Bienes privativos

Los bienes privativos, siempre que el régimen económico matrimonial sea la sociedad de gananciales, son todos aquellos bienes dentro del matrimonio que pertenecen solo a uno de los cónyuges (el otro cónyuge no puede disponer libremente de ellos).

Bienes privativos

Los bienes privativos son los que pertenecen solo a uno de los cónyuges dentro de la sociedad de gananciales

Por lo tanto, en el régimen económico de gananciales, aunque la mayoría sean bienes gananciales en el matrimonio (pertenecen a ambos cónyuges), también existen algunos bienes que pertenecerán a un solo cónyuge.

Principales bienes privativos de la sociedad de gananciales

Según el artículo 1346 del Código Civil enumera los bienes que son privativos de cada cónyuge dentro del régimen de gananciales:

  1. Los bienes que ya pertenecieran a uno de los cónyuges antes de constituir la sociedad de gananciales.
  2. Aquellos bienes que obtenga uno de los miembros del matrimonio a título gratuito (por herencia o donación).
  3. Bienes adquiridos a costa o en sustitución de otros bienes de tipo privativo.
  4. La ropa y los objetos personales de una persona que no tengan mucho valor.
  5. Los instrumentos o herramientas para el ejercicio de la profesión o el oficio.
  6. Dinero en concepto de resarcimiento por daños al cónyuge o a sus propios bienes (por ejemplo una indemnización por accidente).
  7. Los bienes y derechos patrimoniales propios del cónyuge (como la propiedad industrial o la propiedad intelectual) y los no transmisibles (como el cobro de una pensión de la Seguridad Social).
  8. Bienes adquiridos por derecho de retracto.
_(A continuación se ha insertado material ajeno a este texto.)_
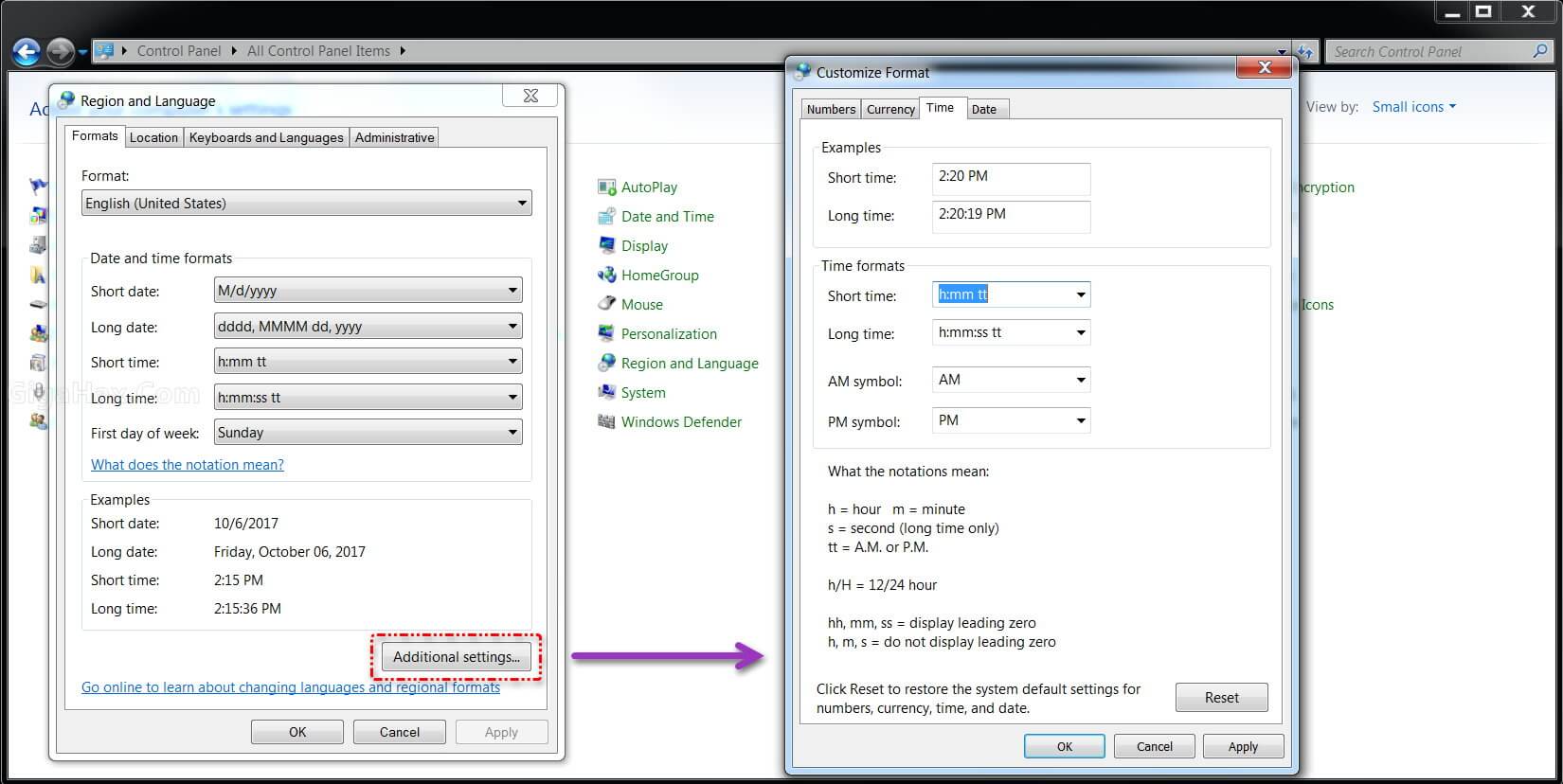Click the Reset button

pos(1221,698)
¿Qué ocurre con los bienes privativos tras la disolución del matrimonio?

Al disolverse el matrimonio, bien sea por separación, divorcio o por el fallecimiento de uno de los cónyuges, los bienes privativos no tienen que ser repartidos puesto que siempre han pertenecido a un solo cónyuge.

En este sentido, para demostrar que ciertos bienes son privativos basta con la confesión del otro cónyuge, o bien, aportar documentación que lo demuestre (contrato, testamento, escritura, etc.). En cualquier caso, dependerá del tipo de bien privativo que sea (inmueble, mueble…).